Entries from a dataset>
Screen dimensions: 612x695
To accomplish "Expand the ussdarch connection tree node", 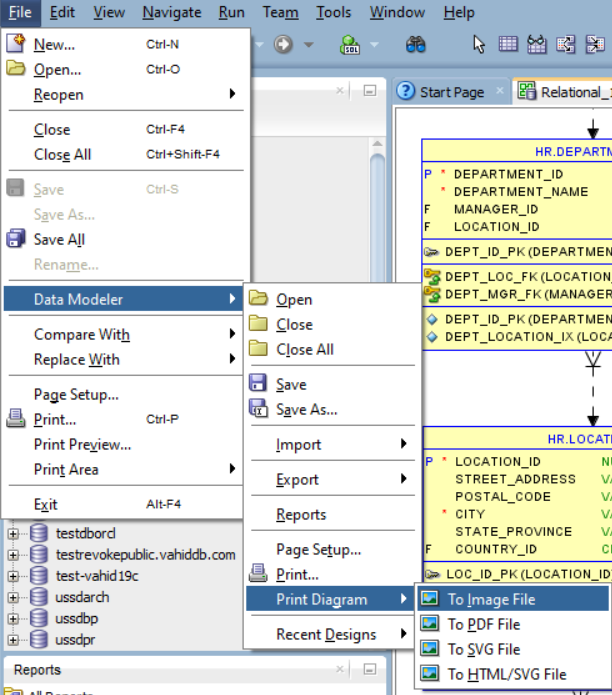I will (x=14, y=597).
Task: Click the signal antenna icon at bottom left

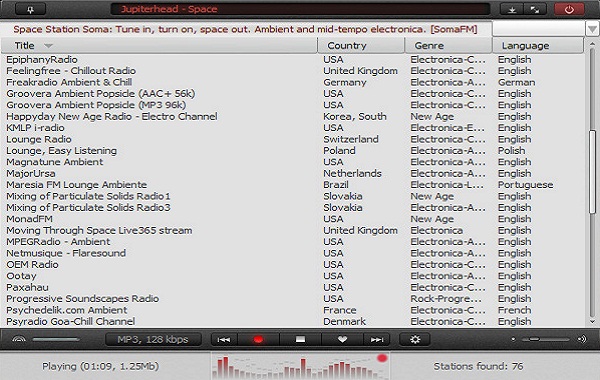Action: point(19,339)
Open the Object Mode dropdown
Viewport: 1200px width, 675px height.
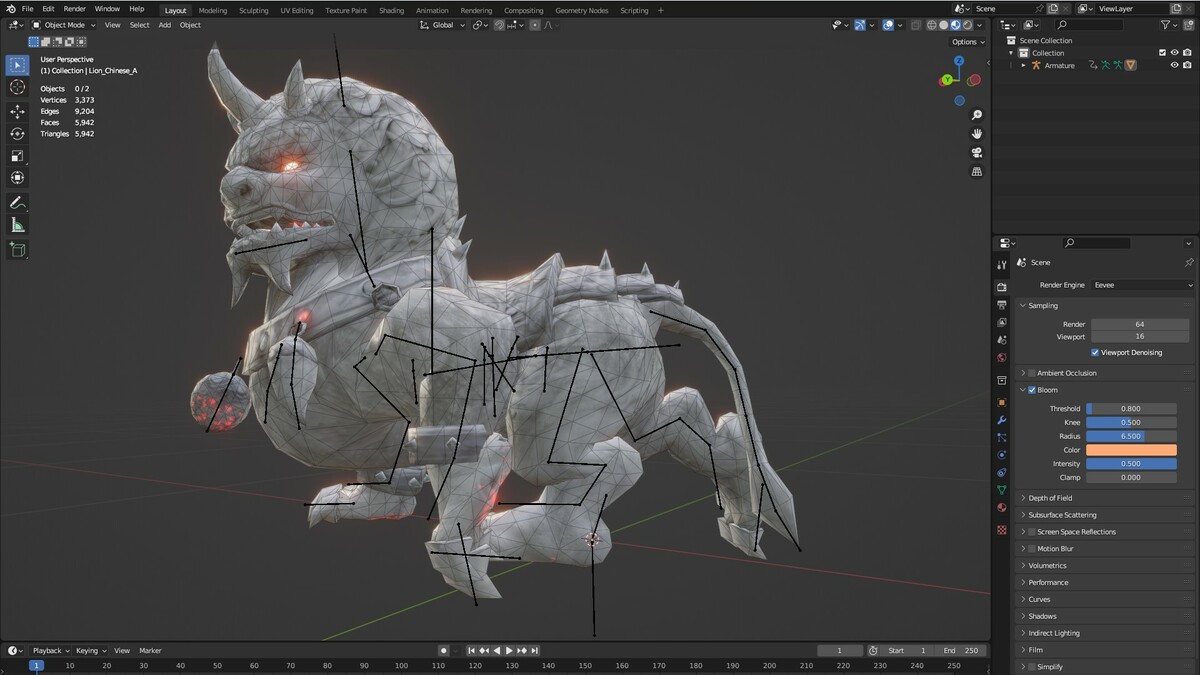point(64,25)
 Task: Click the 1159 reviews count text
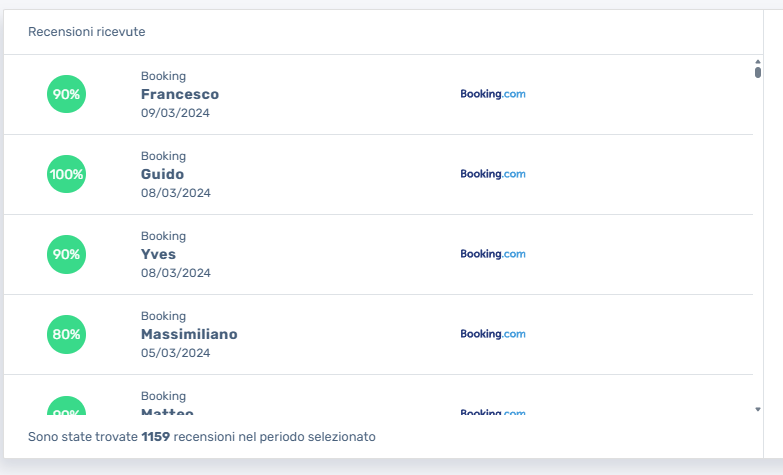156,437
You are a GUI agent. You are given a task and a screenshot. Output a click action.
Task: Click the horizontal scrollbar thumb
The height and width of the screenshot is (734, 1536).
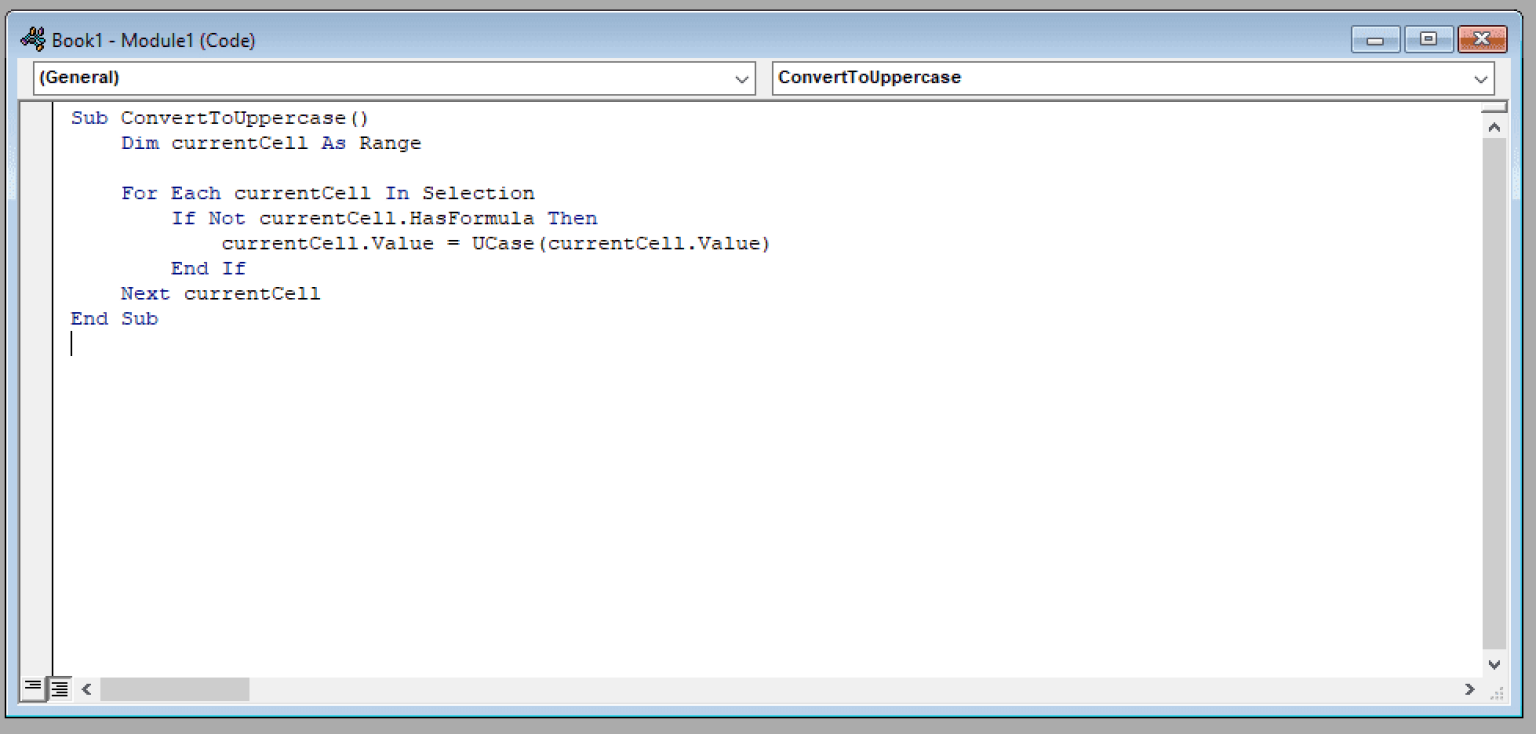coord(174,689)
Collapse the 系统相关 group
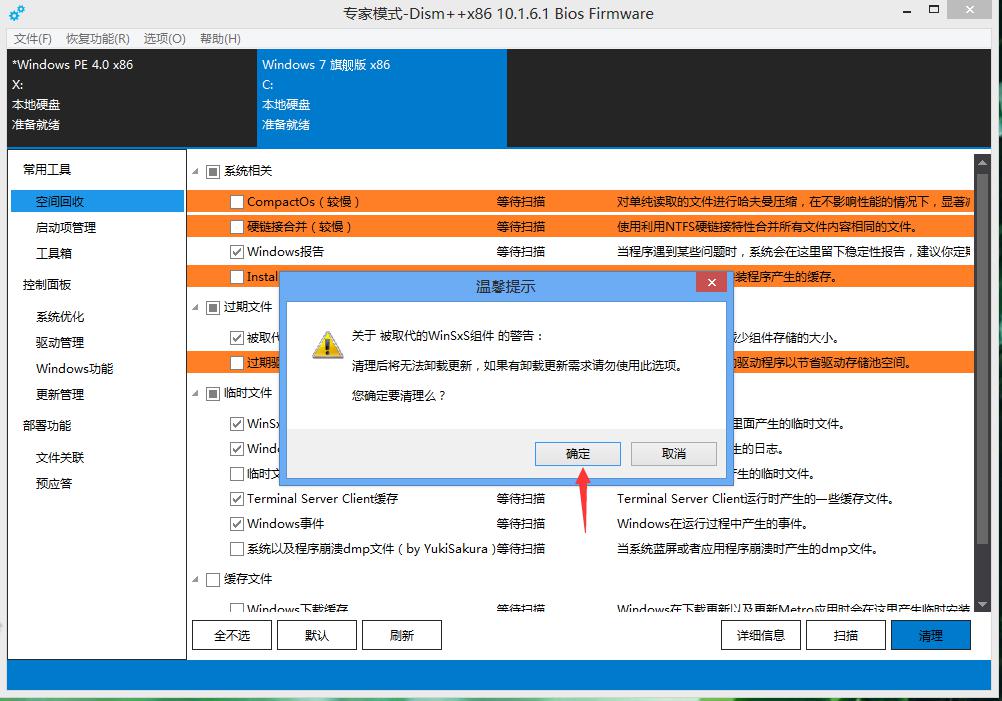1002x701 pixels. 194,170
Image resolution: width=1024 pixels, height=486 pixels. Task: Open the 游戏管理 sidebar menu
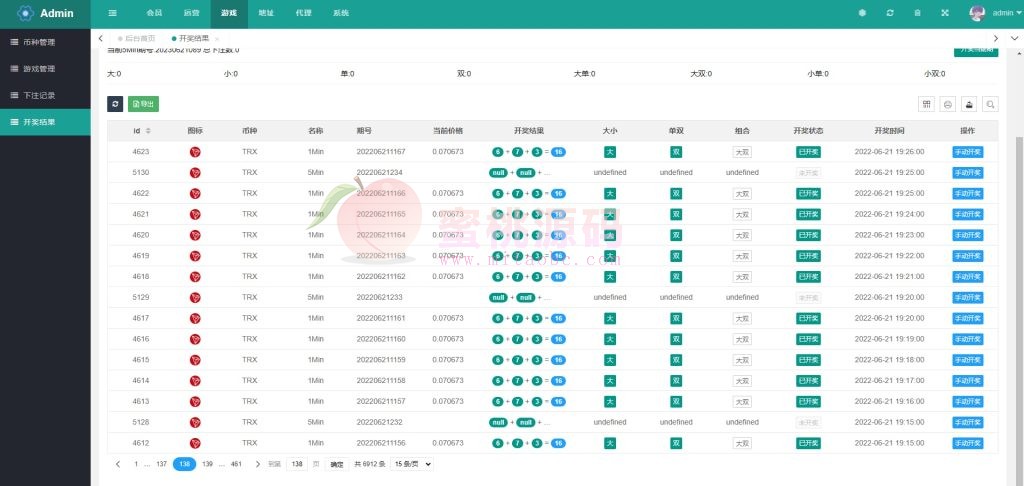pyautogui.click(x=39, y=69)
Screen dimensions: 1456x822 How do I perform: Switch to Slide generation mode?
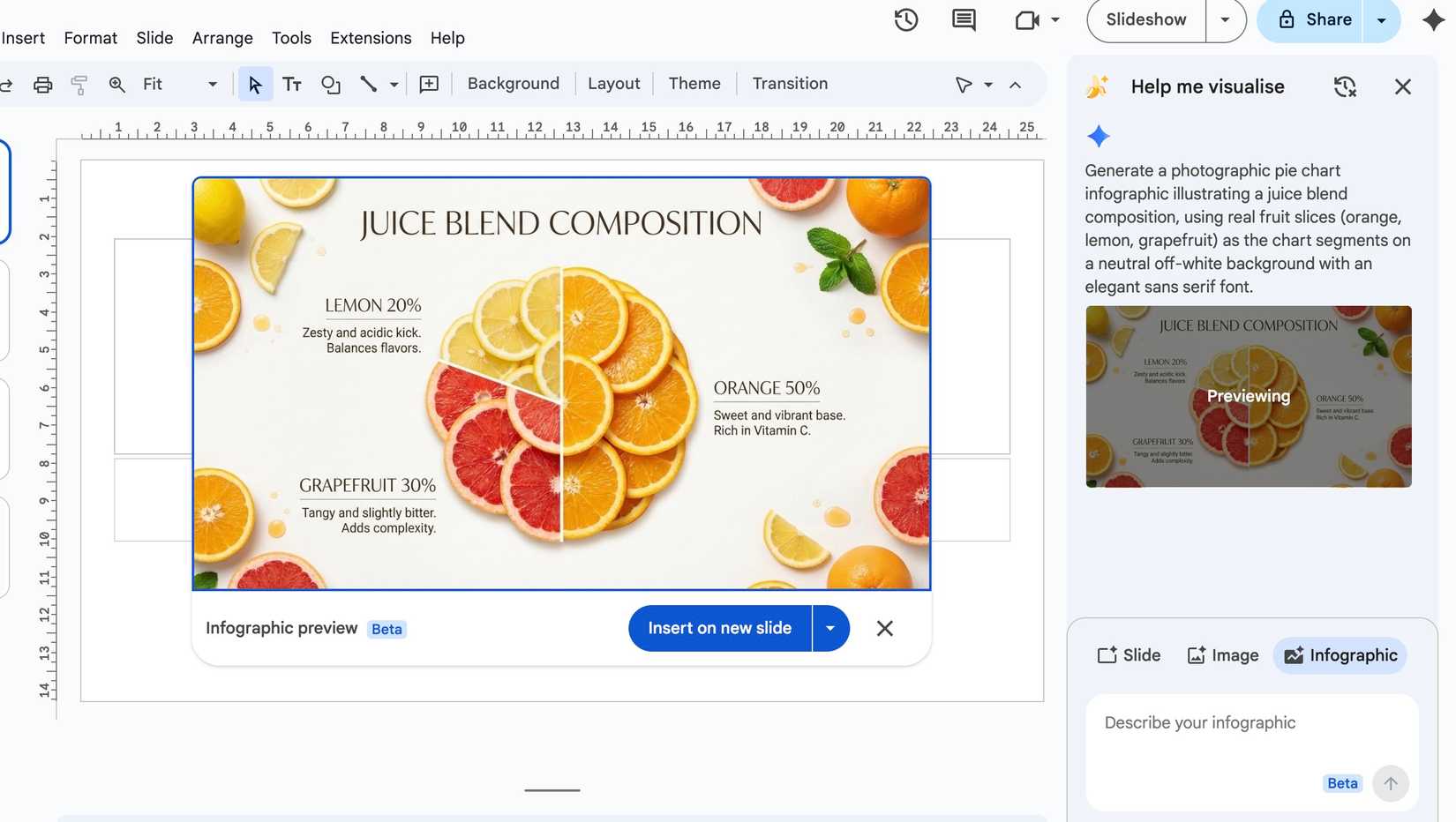(1129, 655)
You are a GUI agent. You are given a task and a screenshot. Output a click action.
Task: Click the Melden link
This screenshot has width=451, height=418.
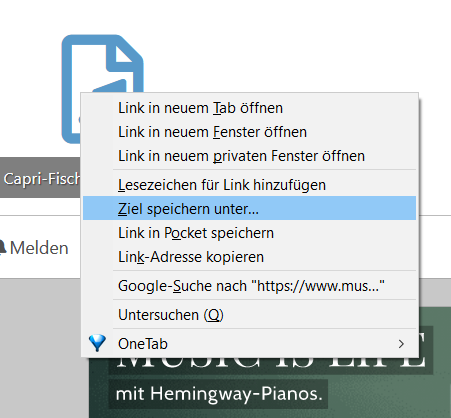pyautogui.click(x=39, y=248)
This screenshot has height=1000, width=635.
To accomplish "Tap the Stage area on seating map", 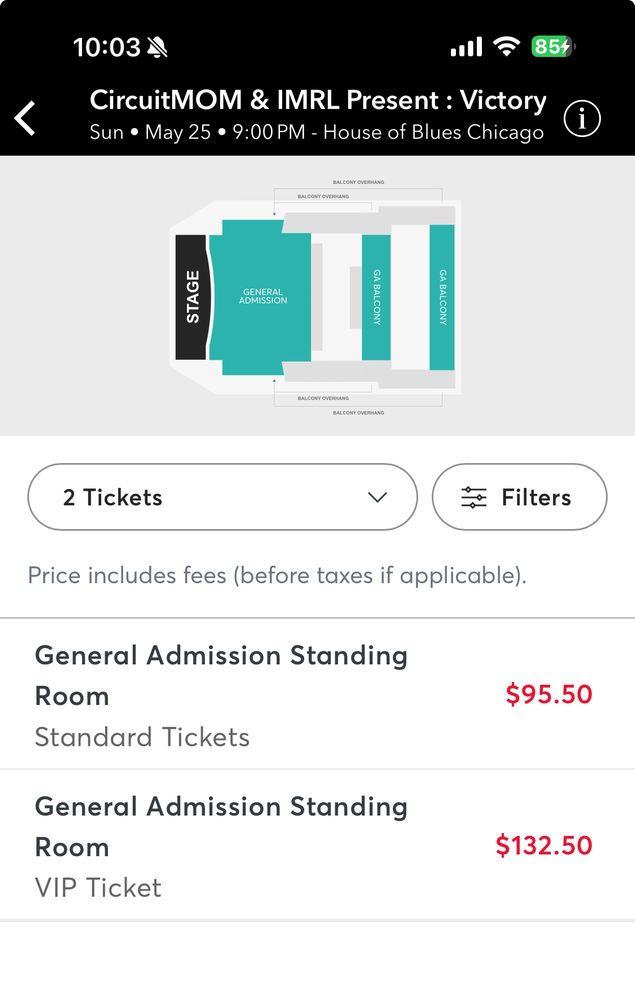I will coord(191,297).
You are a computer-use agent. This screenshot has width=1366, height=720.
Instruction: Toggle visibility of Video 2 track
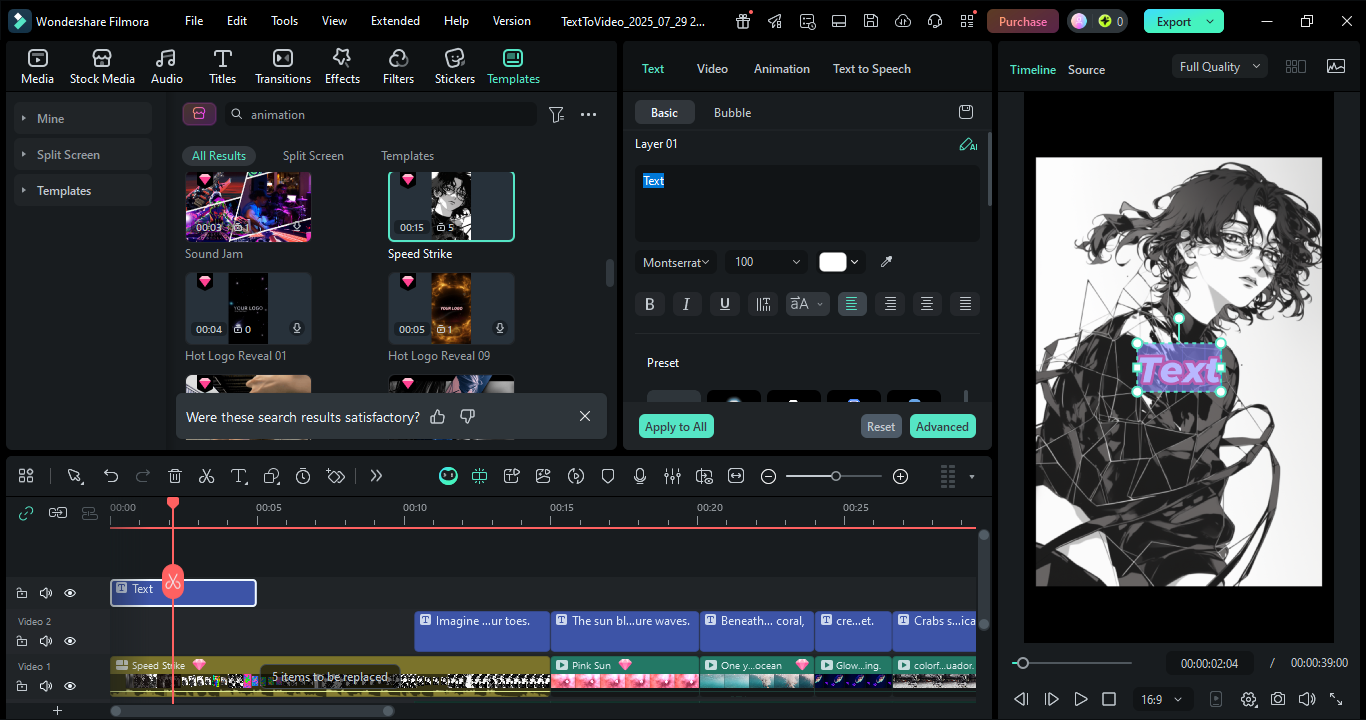pos(70,641)
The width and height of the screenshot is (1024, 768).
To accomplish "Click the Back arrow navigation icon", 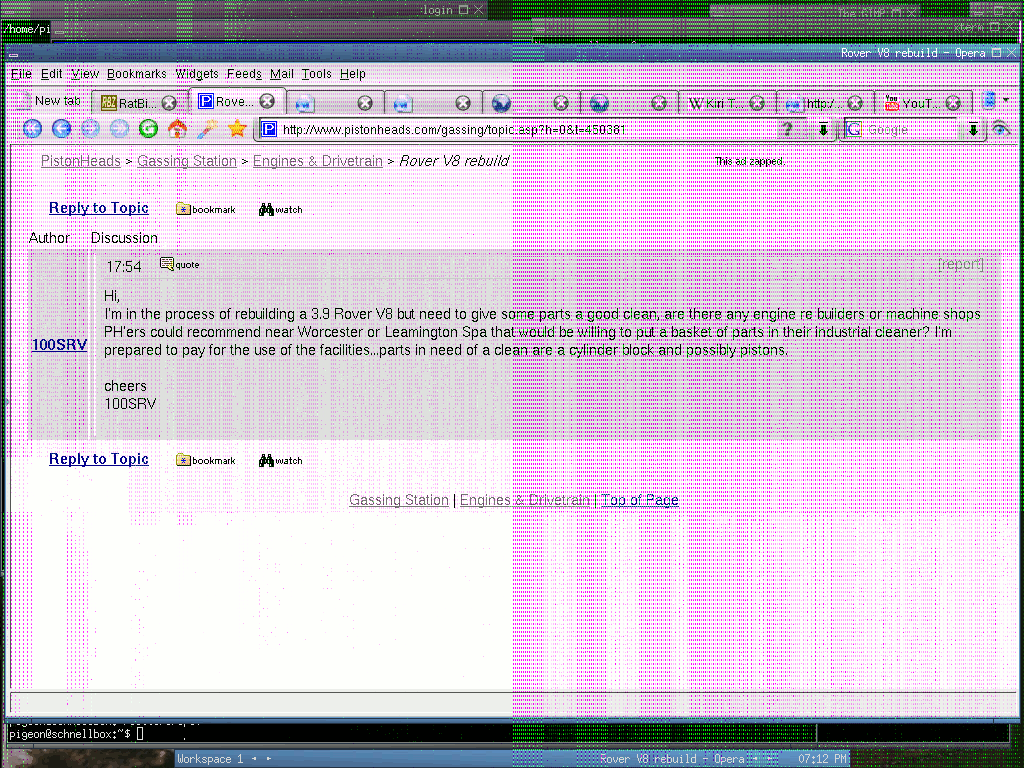I will coord(61,129).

Directions> Arrange the entries as a Markdown table with the columns "Row" and "Line," starting with the line that contains "Image resolution: width=1024" and going on through the line that contains "(1129, 655)", leaving out blank lines and pictures.

Written response>
| Row | Line |
|---|---|
| 1 | Image resolution: width=1024 pixels, height=486 pixels. Task: Open the 游戏管理 sidebar menu |
| 2 | pyautogui.click(x=39, y=69) |
| 3 | Screen dimensions: 1456x822 How do I perform: Switch to Slide generation mode? |
| 4 | (1129, 655) |